Esta decisão, foi apreciada pelo plenário em 16/04/2020, que analisou o texto da MP 396 e julgou que em razão da excepcionalidade dos tempos vividos, a MP seria compatível com os princípios gerais constitucionais, sendo possível a manutenção dos acordos individuais sem o aval dos sindicatos e que bastaria a comunicação da existência de tais acordos.
Ato contínuo, em 03/04/2020 foi editada a medida provisória 944 que trata da linha de crédito para financiamento da folha de pagamento das pequenas e médias empresas, sendo financiado pelo BNDES e por bancos interessados, até dois salários mínimos por empregado, a taxa de juros de 3,75% ao ano e com carência de até seis meses para início do pagamento.
Esta medida de financiamento da folha tem como objetivo a manutenção do emprego e a possibilidade de continuidade da atividade empresária que tem entre seus gastos mais significantes a folha de pagamento, atenuado com a linha de crédito ofertadas, a nível programático, às pequenas e médias empresas.
Em paralelo também houve a edição da medida provisória 945 de 04/04/2020, sobre os trabalhadores portuários, da qual apenas mencionaremos, por não ser objeto específico deste informativo.
Ocorre que, como é possível analisar por essa rápida digressão, as MPs editadas trazem menos prejuízos ao empregado quando analisas fora da ordem cronológica, ou seja, das medidas menos gravosas para as mais gravosas.
Acreditamos que posteriormente a crise pandêmica, quando ajuizadas as reclamações trabalhistas, os juízes do trabalho irão analisar as medidas adotas pelo empregador, sob a perspectiva se houve o cuidado por parte do empregador no sentido de exaurir os meios a garantia dos direitos sociais dos empregados.
Vale dizer, se houve o cuidado do empregador em garantir o pagamento da folha, mediante a concessão de linhas de financiamento subsidiada, a exemplo do preceituado na MP 944, se foram adotadas as medidas de tele trabalho, férias coletivas, banco de horas, entre outras, da MP 927, se adotas as medias de suspensão do contrato de trabalho 936 e, enfim, como medida estritamente excepcional, a redução proporcional da jornada e salário, sendo esta considerada a medida mais gravosa entre as demais.

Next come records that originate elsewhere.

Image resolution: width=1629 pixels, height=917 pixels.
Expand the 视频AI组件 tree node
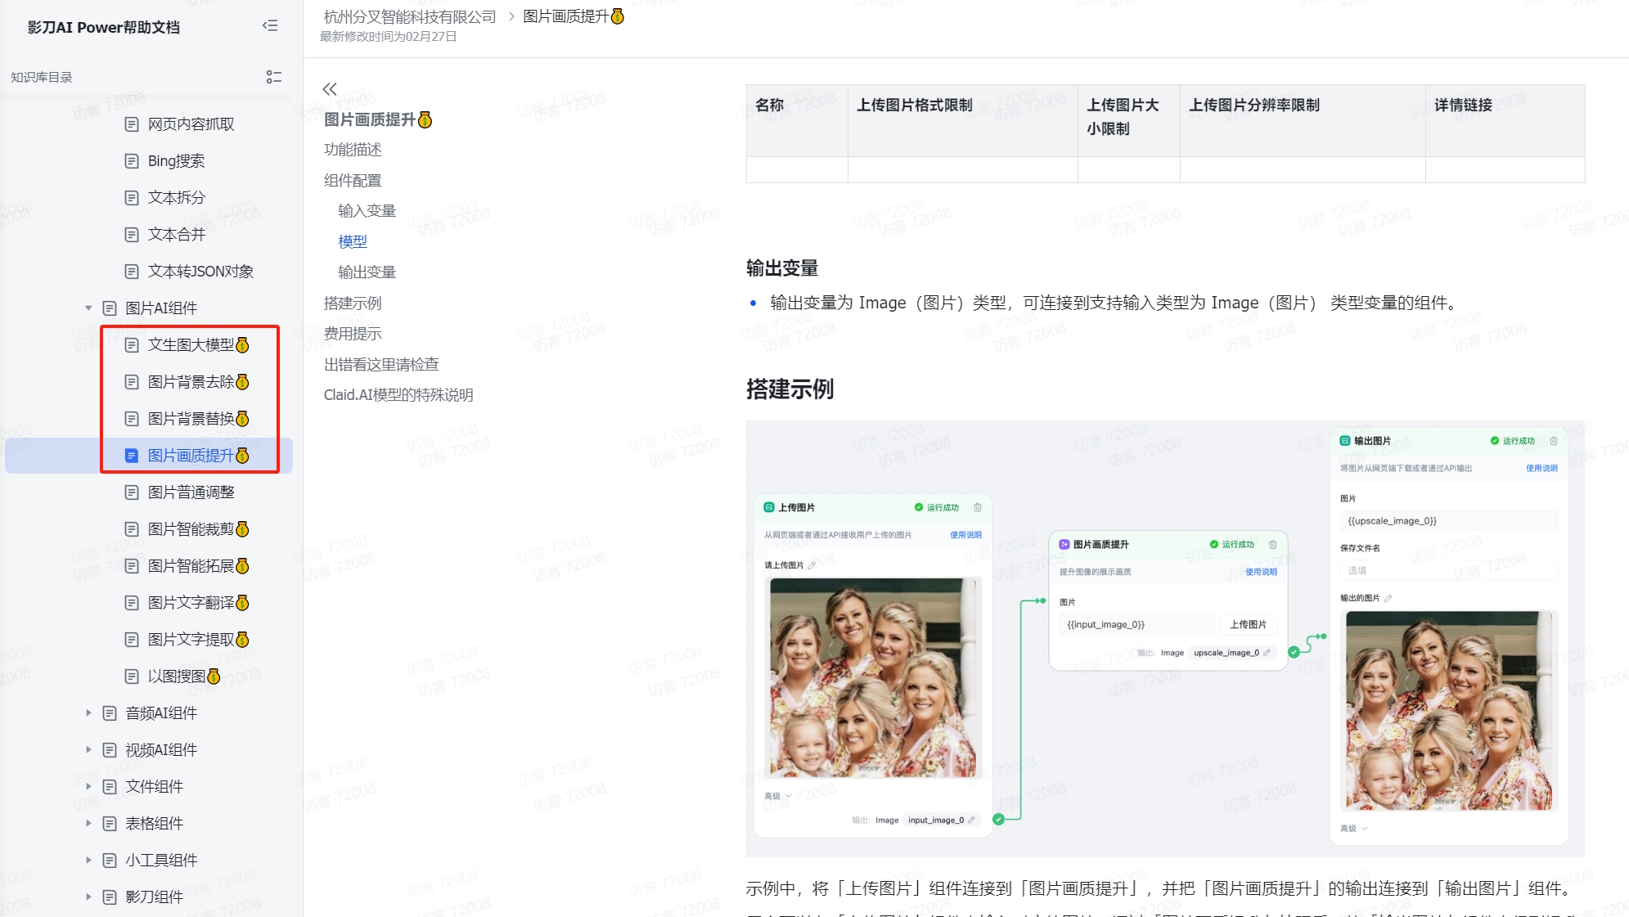pos(88,750)
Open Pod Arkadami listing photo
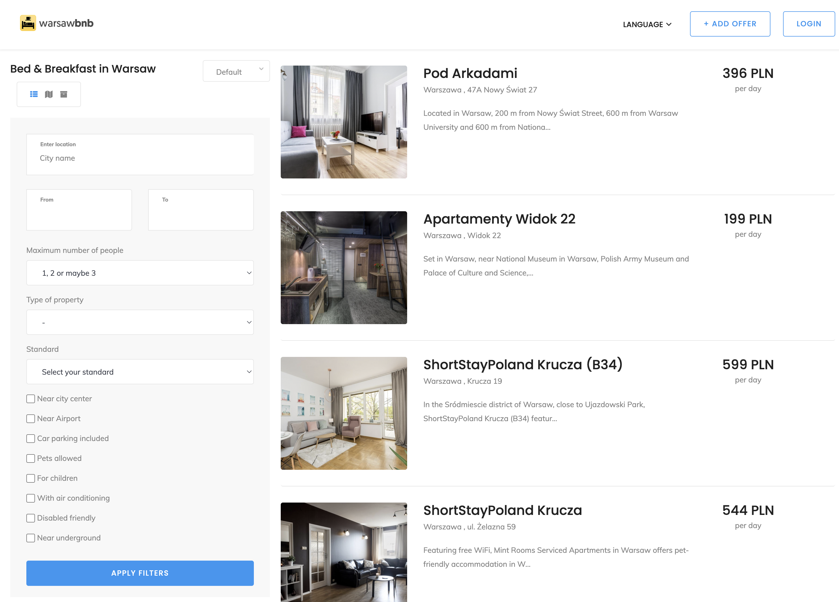 [x=344, y=122]
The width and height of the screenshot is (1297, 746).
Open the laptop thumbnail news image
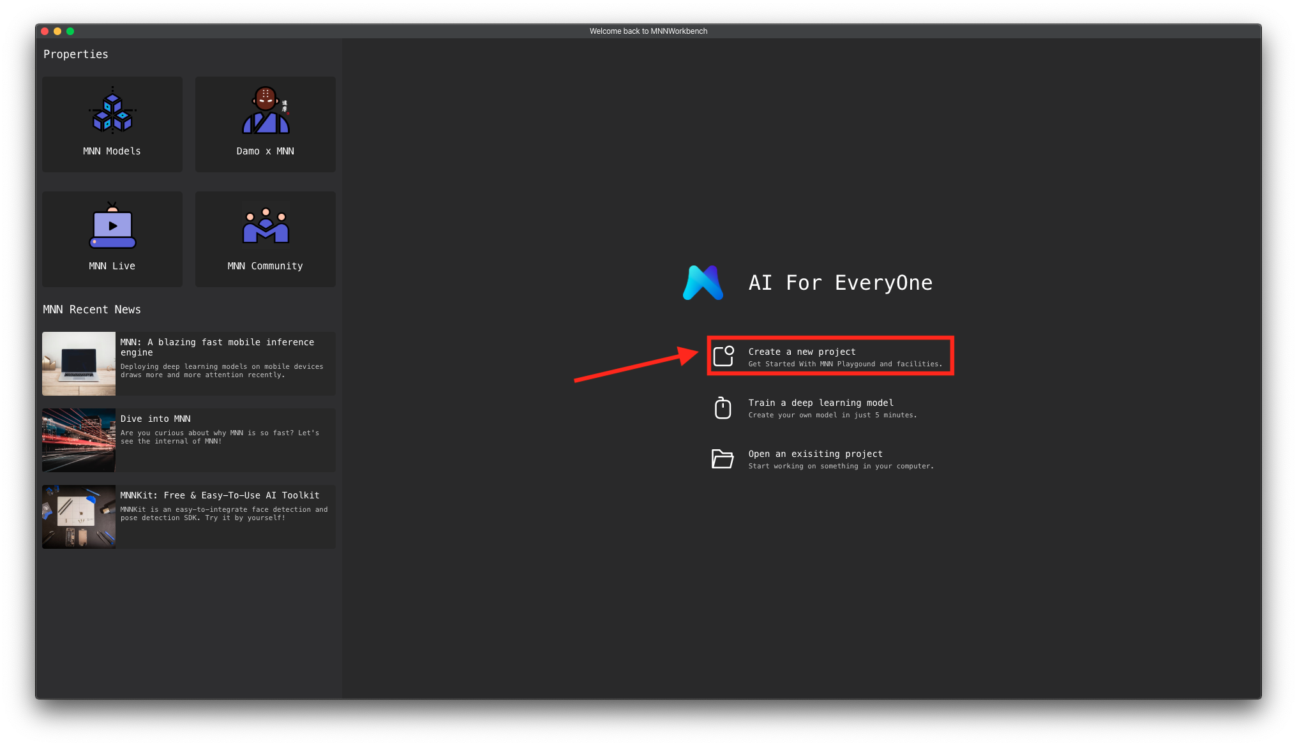[79, 364]
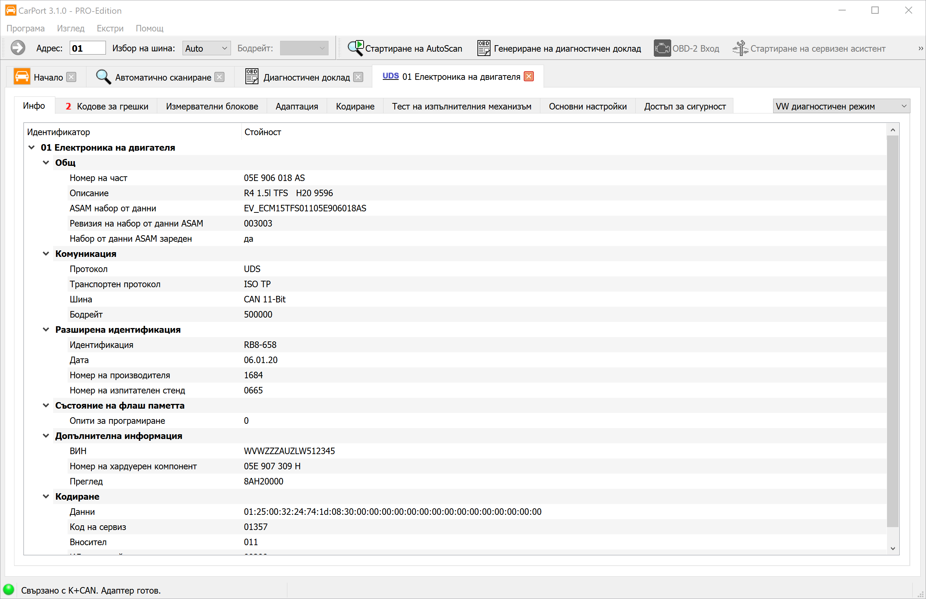Open the Екстри menu

click(110, 28)
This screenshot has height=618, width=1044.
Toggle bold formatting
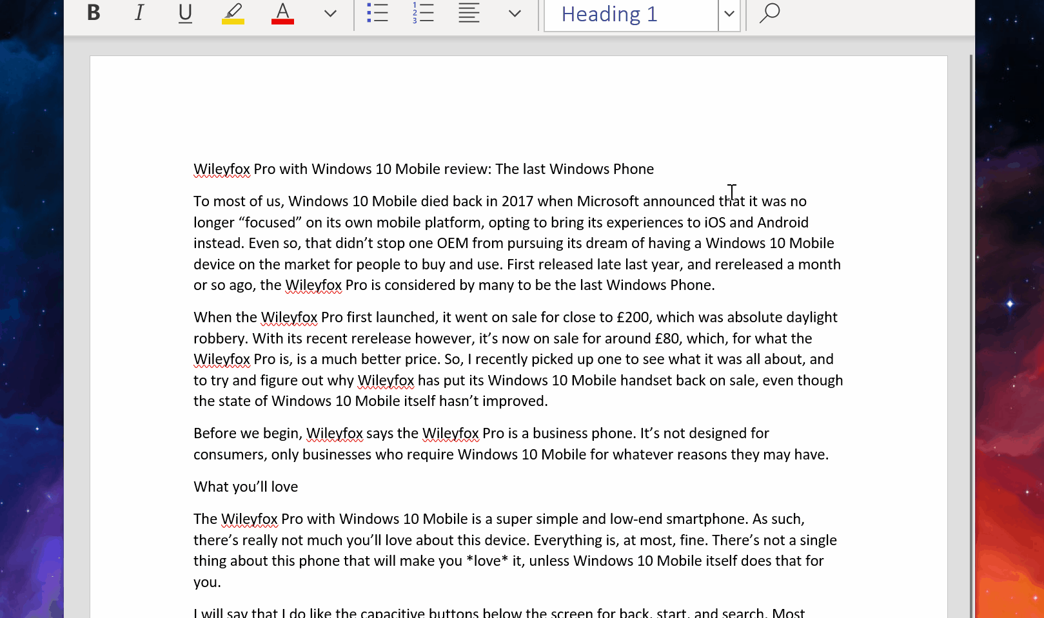(92, 13)
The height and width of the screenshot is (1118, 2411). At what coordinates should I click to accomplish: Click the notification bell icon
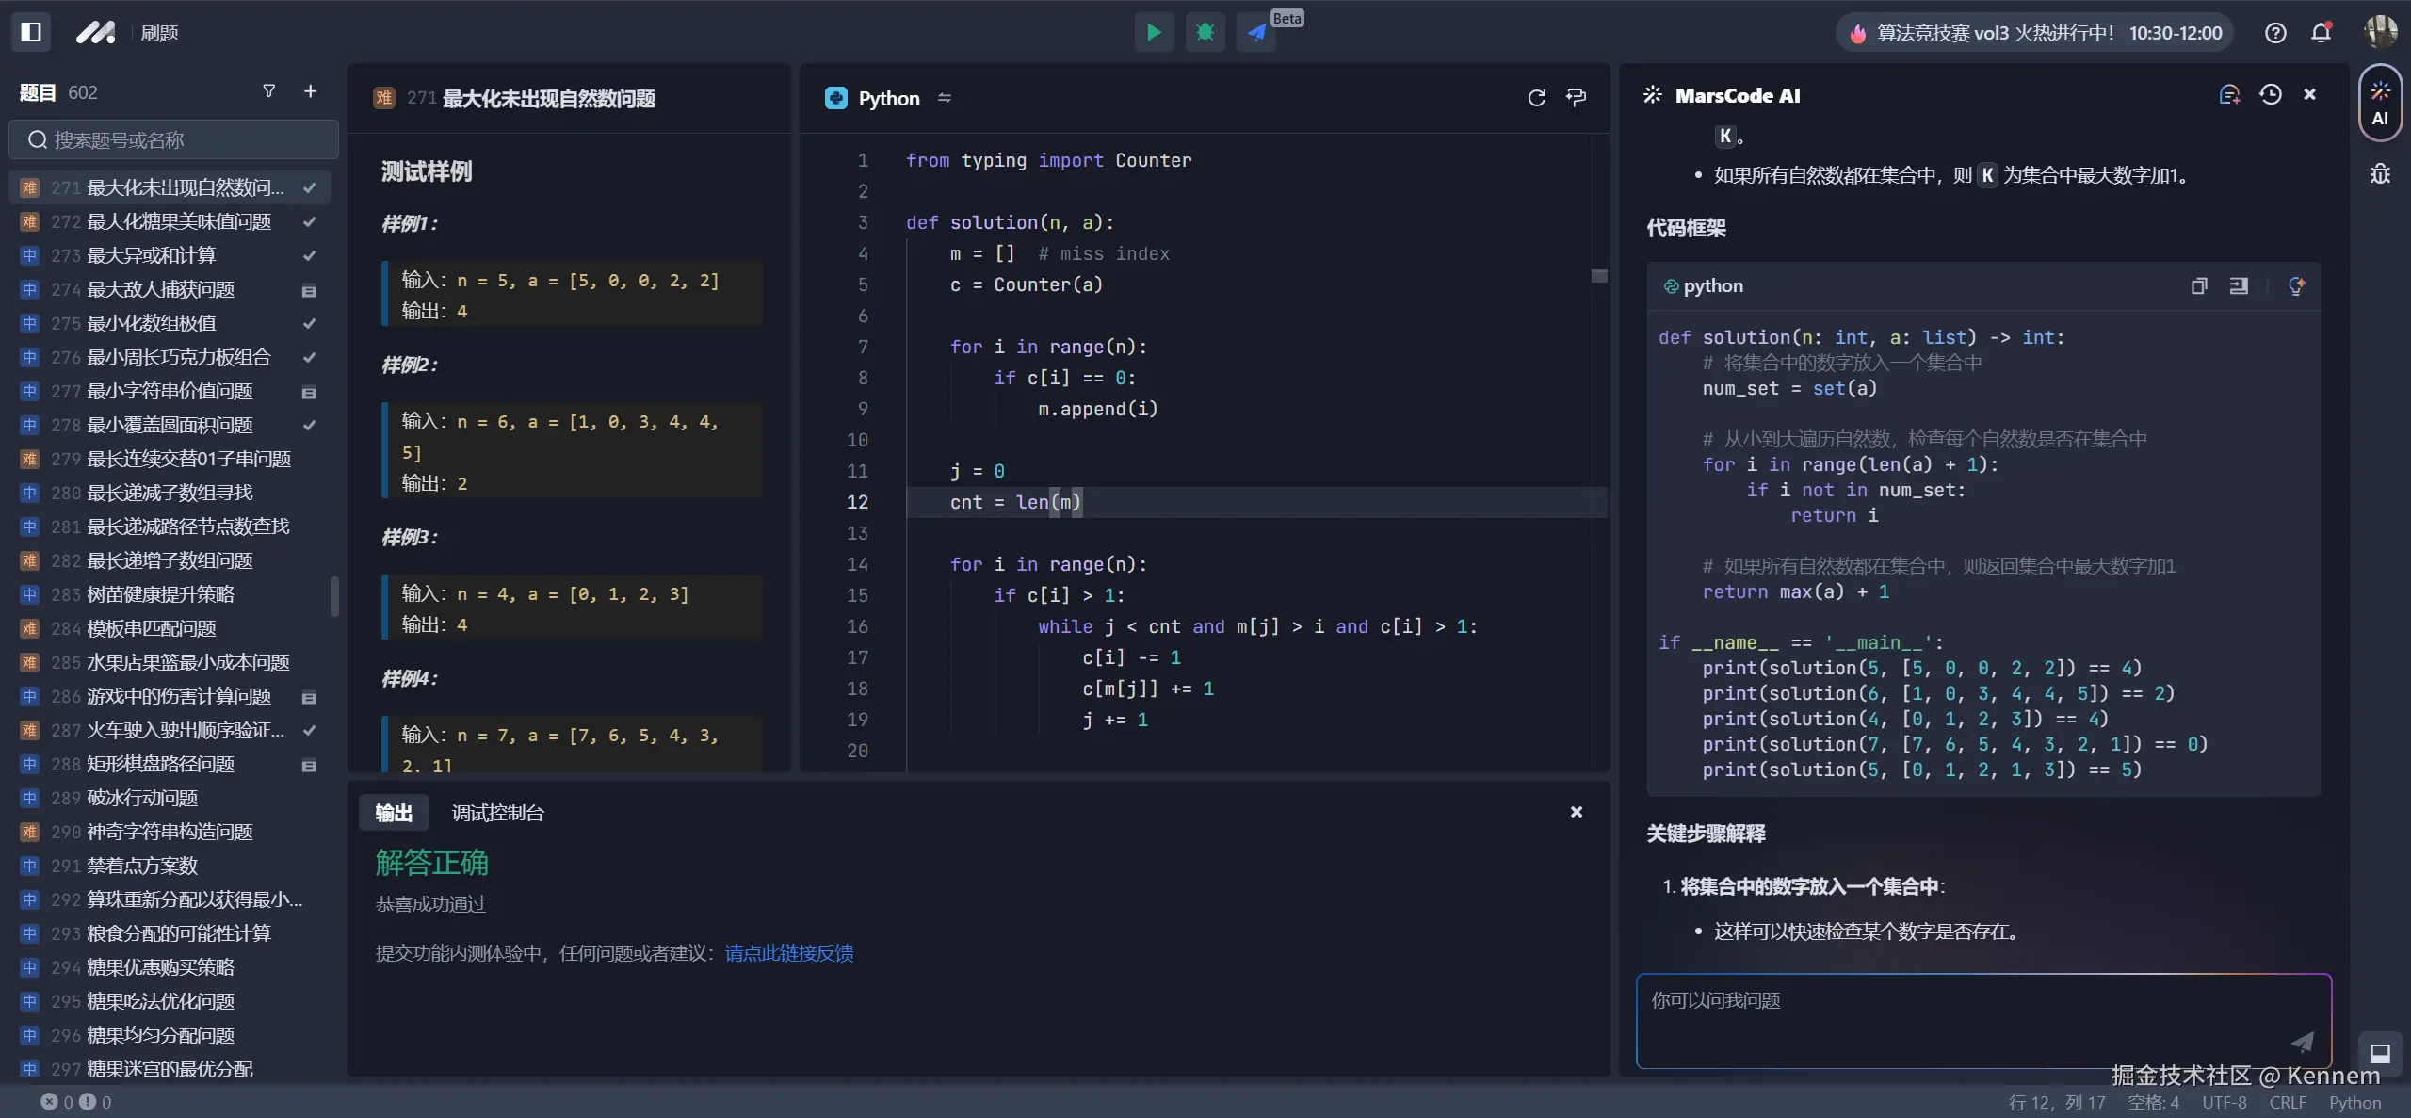2321,33
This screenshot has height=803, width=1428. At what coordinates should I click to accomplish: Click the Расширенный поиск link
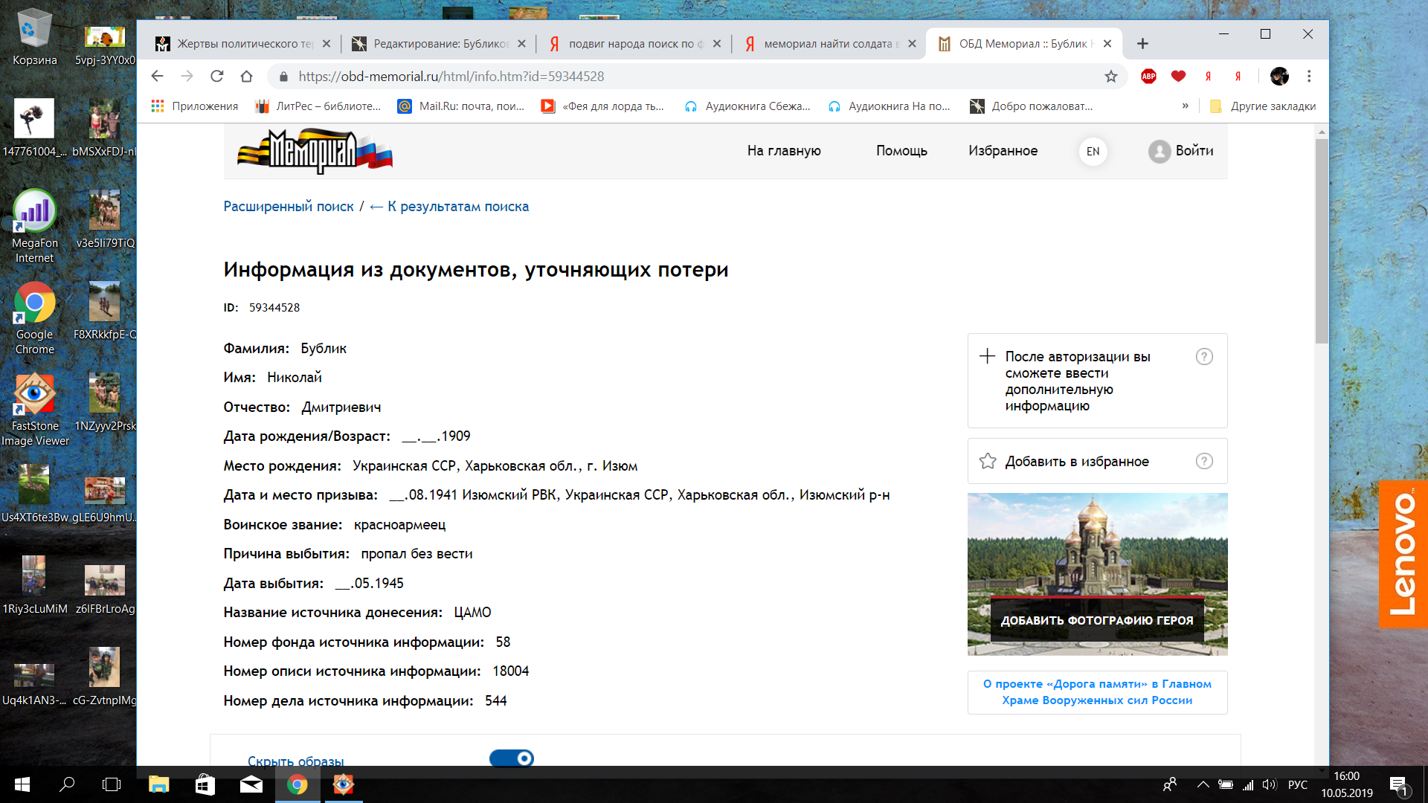(289, 207)
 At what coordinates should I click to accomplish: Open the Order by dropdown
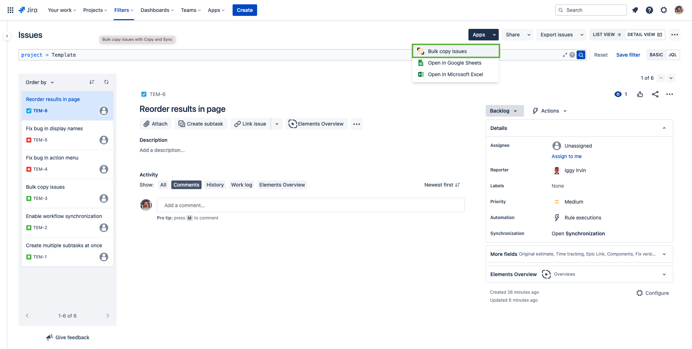pyautogui.click(x=39, y=82)
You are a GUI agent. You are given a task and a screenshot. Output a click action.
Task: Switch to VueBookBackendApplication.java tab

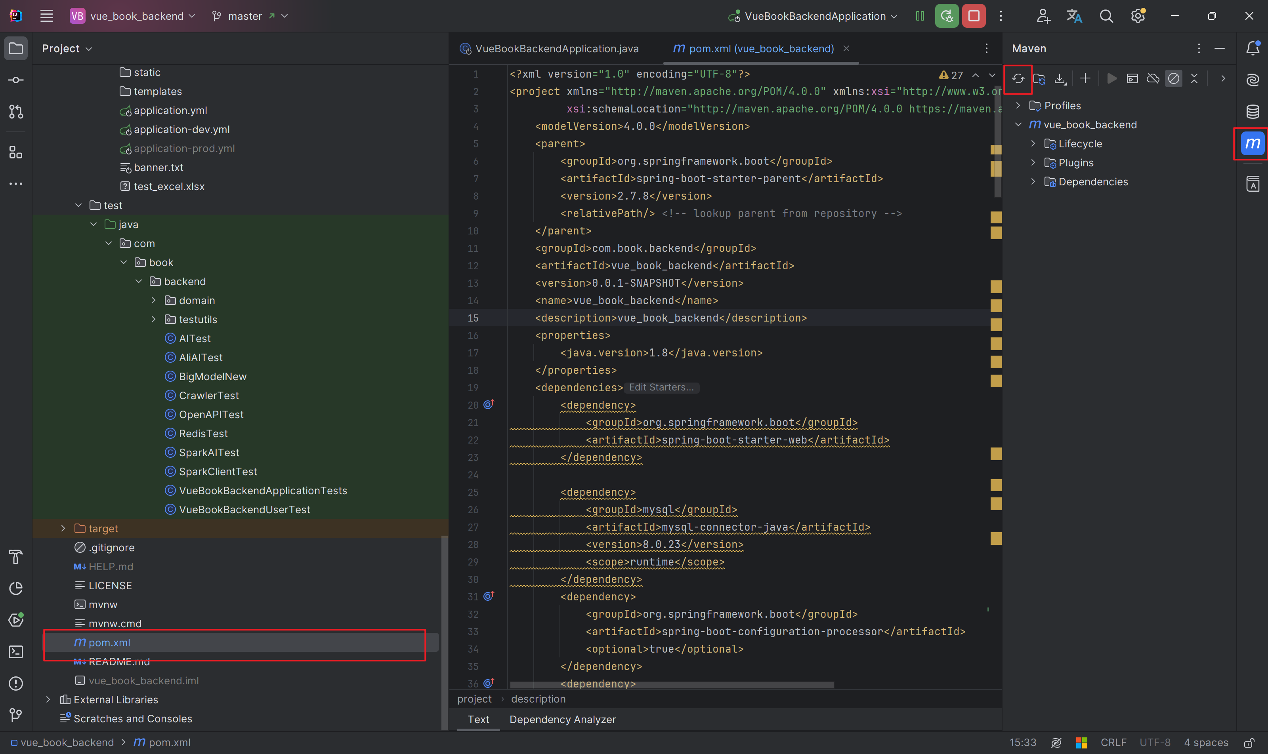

Não obstante os efeitos econômicos do isolamento social sejam inevitáveis, trazendo riscos evidentes à continuidade das entidades empresariais, não há como se furtar a análise de que há, em nosso sistema jurídico, um prestígio dos direitos sociais, os quais não são oponíveis ao direito econômico empresarial, mas a própria preservação desse, sob o contexto do necessário equilíbrio social.
Assim, a adoção das medias anunciadas, em especial aquelas mais restritivas aos direitos sociais, demanda cautela por parte do empregador e a consciência de que a análise de eventuais reclamações trabalhistas, por parte do Judiciário, deverá considerar à excepcionalidade do caso concreto, individual, no contexto da realidade econômica e social da empresa, à data de sua adoção.